Heng Xiaohua How AI Artificial Intelligence Benefits the Manufacturing Industry

Mondo Technology Updated on 2024-03-07

These capabilities of AI make it possible for manufacturers and other users to improve operational efficiency and productivity.

Artificial intelligence (AI) can benefit some manufacturing processes. When deciding how to deploy AI technology on the factory floor, it's important to start with the end goal and then leverage the technology to help achieve it, such as factory line optimization, performance maintenance, anomaly detection, inventory management, and bottleneck prevention, to name a few.

Depending on the end goal, you can create an AI model lifecycle by collecting and organizing data, choosing the type of AI model you want to use, training the model, determining whether the model's performance is sufficient to achieve the end goal, and finally deploying it into production.

In addition, to extract value from AI, it is important to ensure that the model works properly and scales with the manufacturing speed we need. Through continuous learning and improvement over time, these programs can help us significantly improve the quality and efficiency of our work and help us make more informed, data-driven decisions.

AI can help improve efficiency, quality, and productivity, to name some of the use cases I listed earlier.

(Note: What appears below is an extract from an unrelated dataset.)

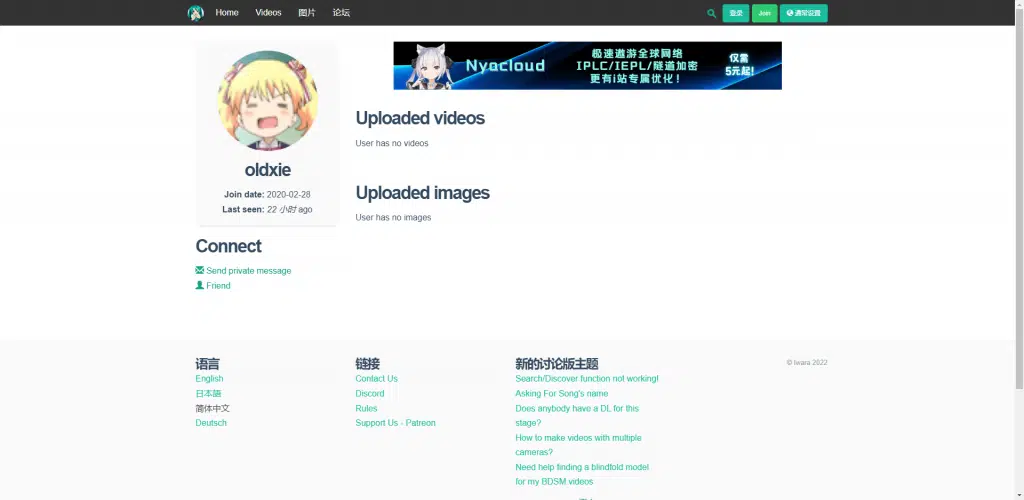Image resolution: width=1024 pixels, height=500 pixels.
Task: Click the envelope icon for private message
Action: click(200, 270)
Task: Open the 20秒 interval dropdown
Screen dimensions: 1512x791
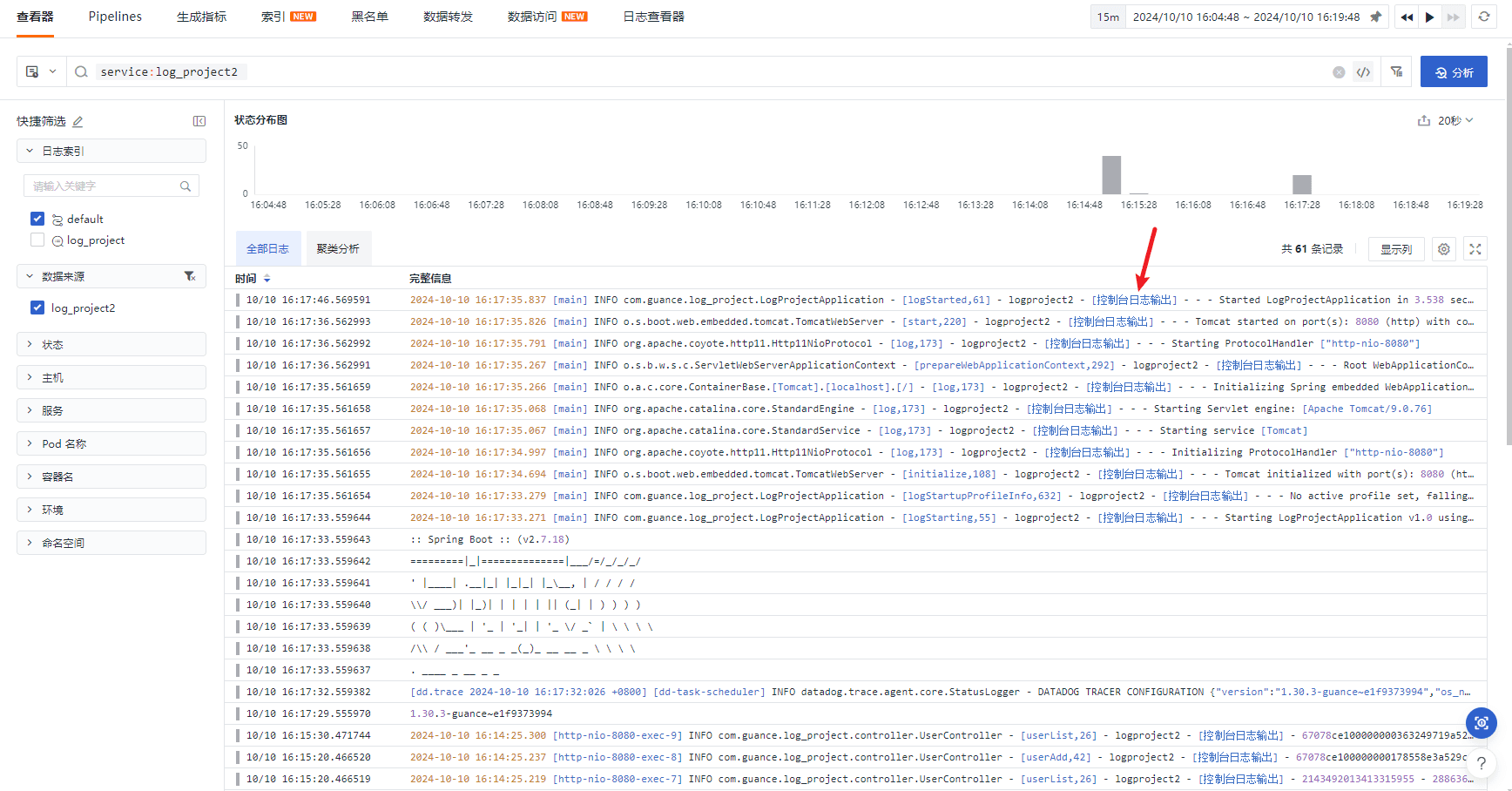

When it comes to maintenance, AI solutions can help collect, analyze, and detect machine issues on the shop floor before they occur. With the vast amount of upstream data provided by connected machines, AI models are able to make adverse events before they occur, allowing manufacturers to prevent potential failures and avoid downtime.

When it comes to anomaly detection, manufacturers can train AI models for quality control by detecting product defects and anomalies, reducing the need for manual inspection and improving product uniformity and quality. Anomaly detection can also be applied at the process level: AI models can leverage vast amounts of data from manufacturing execution systems (MES), machines, and operators to detect anomalies throughout the process and thus avoid any possible downtime.

In addition to operations, another effective use of AI in manufacturing is to review contracts. AI language models can review contracts, review "red lines," summarize and detect key points, dramatically reducing the overall processing time of contracts.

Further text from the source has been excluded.